9. En troisième lieu, Mme Q I B, qui est majeure de 18 ans, ne peut se prévaloir des stipulations de l'article 3-1 de la convention internationale relative aux droits de l'enfant.

10. Il résulte de tout ce qui précède, que Mme F C, M. I B G, Mme P I B N et Mme M B sont fondés à demander l'annulation de la décision contestée en tant qu'elle refuse un visa à Mme K et à l'enfant O I B.

Sur les conclusions à fin d'injonction :

11. Eu égard à ses motifs et aux circonstances de l'espèce, le présent jugement implique seulement qu'il soit enjoint au ministre de l'intérieur et des outre-mer de réexaminer la situation de Mme K et de l'enfant O I B dans un délai de deux mois à compter de la notification du présent jugement.

Sur les frais du litige :

12. Mme F C a obtenu le bénéfice de l'aide juridictionnelle totale. Par suite, son avocat peut se prévaloir des dispositions des articles L. 761-1 du code de justice administrative et 37 de la loi du 10 juillet 1991. Il y a lieu, dans les circonstances de l'espèce, et sous réserve que Me Salin renonce à percevoir la somme correspondant à la part contributive de l'Etat, de mettre à la charge de l'Etat la somme de 1 200 euros.

D É C I D E :

Article 1er : La décision de la commission de recours contre les décisions de refus de visa d'entrée en France en date du 15 février 2023 est annulée en tant qu'elle refuse un visa à Mme K et à l'enfant O I B.

Article 2 : Il est enjoint au ministre de l'intérieur et des outre-mer de réexaminer la demande de visa de Mme P I B et de l'enfant O I Hussei, dans le délai de deux mois à compter de la notification du présent jugement.

Article 3 : L'Etat versera à Me Salin une somme de 1 200 euros (mille deux cents euros) en application des dispositions du deuxième alinéa de l'article 37 de la loi du 10 juillet 1991 et de l'article L. 761-1 du code de justice administrative, sous réserve que celui renonce à percevoir la somme correspondant à la part contributive de l'Etat.

Article 4 : Le présent jugement sera notifié à Mme A F C, à M. J G, à Mme L B N, à Mme Q I B et au ministre de l'intérieur et des outre-mer.

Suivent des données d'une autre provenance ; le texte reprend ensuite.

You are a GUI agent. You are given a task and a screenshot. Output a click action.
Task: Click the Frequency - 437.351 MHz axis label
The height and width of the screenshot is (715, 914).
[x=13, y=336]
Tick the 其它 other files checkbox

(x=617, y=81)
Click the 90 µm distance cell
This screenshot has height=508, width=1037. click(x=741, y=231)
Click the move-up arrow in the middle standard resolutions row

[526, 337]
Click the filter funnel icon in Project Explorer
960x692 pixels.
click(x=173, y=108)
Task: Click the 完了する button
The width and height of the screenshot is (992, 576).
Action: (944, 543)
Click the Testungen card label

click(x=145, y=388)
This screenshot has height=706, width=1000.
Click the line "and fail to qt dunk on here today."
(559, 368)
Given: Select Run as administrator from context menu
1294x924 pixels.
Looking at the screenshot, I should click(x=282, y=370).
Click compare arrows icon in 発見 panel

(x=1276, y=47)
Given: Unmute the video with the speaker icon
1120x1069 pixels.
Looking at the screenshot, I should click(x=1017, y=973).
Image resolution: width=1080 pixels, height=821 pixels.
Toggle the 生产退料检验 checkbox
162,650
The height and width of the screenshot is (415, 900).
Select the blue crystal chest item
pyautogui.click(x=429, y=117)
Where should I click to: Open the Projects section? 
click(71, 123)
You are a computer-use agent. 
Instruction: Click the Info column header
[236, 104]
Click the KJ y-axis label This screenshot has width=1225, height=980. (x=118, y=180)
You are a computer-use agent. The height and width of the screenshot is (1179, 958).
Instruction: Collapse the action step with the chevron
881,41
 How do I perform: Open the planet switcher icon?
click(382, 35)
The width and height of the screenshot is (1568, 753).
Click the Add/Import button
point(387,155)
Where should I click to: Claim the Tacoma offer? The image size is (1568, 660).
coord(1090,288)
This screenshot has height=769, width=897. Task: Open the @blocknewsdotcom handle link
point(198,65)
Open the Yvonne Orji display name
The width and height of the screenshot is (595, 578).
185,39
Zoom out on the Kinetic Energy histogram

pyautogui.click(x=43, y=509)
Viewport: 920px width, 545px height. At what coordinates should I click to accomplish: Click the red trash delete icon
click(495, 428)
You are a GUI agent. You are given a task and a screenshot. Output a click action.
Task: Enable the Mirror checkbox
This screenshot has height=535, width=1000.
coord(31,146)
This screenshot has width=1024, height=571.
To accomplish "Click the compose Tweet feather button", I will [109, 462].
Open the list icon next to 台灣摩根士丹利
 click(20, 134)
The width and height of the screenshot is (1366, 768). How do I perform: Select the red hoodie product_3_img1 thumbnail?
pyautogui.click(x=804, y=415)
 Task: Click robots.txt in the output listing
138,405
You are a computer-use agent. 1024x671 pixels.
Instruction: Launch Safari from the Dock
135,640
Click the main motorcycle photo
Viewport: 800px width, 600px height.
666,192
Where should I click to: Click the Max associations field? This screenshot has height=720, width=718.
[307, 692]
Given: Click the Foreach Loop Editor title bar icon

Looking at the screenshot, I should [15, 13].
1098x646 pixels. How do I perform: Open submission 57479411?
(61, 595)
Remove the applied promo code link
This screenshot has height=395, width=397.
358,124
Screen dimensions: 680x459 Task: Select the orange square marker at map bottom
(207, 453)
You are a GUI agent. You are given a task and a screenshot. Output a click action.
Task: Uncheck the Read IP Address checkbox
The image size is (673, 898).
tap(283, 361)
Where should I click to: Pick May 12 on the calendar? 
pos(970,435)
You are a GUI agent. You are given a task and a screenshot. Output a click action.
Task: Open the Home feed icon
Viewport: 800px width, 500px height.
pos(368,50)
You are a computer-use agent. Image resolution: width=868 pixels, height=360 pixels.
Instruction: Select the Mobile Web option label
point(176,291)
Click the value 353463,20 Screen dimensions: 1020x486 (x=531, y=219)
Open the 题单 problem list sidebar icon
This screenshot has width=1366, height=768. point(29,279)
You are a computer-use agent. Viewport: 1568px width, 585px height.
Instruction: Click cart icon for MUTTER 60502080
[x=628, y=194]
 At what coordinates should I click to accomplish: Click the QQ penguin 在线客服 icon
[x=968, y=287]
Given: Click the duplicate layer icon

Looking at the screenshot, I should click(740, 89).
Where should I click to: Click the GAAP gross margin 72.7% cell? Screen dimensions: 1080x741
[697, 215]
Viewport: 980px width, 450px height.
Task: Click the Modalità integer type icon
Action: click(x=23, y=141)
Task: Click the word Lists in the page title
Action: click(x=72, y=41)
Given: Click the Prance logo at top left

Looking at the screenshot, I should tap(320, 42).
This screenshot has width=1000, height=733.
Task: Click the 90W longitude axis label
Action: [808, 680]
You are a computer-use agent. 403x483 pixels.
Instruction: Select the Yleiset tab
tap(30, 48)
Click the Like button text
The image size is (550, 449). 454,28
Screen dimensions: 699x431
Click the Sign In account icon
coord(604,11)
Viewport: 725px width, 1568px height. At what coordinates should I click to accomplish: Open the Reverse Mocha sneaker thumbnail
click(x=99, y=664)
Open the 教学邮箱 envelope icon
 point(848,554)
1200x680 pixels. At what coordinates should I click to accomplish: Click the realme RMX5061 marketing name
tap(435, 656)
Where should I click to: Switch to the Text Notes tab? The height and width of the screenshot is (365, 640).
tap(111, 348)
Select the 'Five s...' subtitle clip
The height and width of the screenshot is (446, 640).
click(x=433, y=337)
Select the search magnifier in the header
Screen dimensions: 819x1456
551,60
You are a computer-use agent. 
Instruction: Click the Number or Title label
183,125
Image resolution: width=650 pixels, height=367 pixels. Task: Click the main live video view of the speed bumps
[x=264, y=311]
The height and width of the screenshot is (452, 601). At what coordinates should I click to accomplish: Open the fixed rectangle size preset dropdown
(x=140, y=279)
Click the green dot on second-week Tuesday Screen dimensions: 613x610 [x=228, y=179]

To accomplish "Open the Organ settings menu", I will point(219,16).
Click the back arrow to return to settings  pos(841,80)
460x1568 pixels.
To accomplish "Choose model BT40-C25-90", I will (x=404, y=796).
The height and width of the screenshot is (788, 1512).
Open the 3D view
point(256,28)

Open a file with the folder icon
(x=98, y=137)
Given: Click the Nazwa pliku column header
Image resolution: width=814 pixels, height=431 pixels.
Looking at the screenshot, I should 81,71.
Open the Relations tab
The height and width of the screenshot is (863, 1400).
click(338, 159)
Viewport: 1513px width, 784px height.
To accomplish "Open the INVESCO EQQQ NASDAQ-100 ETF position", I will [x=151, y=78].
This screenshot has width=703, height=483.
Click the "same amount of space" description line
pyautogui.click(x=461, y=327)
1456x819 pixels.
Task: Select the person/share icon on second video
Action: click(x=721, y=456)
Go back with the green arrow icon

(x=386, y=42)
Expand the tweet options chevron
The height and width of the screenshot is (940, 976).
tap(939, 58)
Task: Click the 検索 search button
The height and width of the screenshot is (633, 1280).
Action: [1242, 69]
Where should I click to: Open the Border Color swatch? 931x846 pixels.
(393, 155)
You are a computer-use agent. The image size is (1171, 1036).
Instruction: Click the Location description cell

Délibéré après l'audience du 9 février 2024, à laquelle siégeaient :

Mme Douet, présidente,

M. Ravaut, conseiller,

Mme Fessard, conseillère.

Rendu public par mise à disposition au greffe le 15 mars 2024.

Le rapporteur,

C. RAVAUT

La présidente,

H. DOUET

La greffière,

A.-L. LE GOUALLEC

La République mande et ordonne au ministre de l'intérieur et des outre-mer, en ce qui le concerne ou à tous commissaires de justice à ce requis en ce qui concerne les voies de droit commun contre les parties privées, de pourvoir à l'exécution de la présente décision.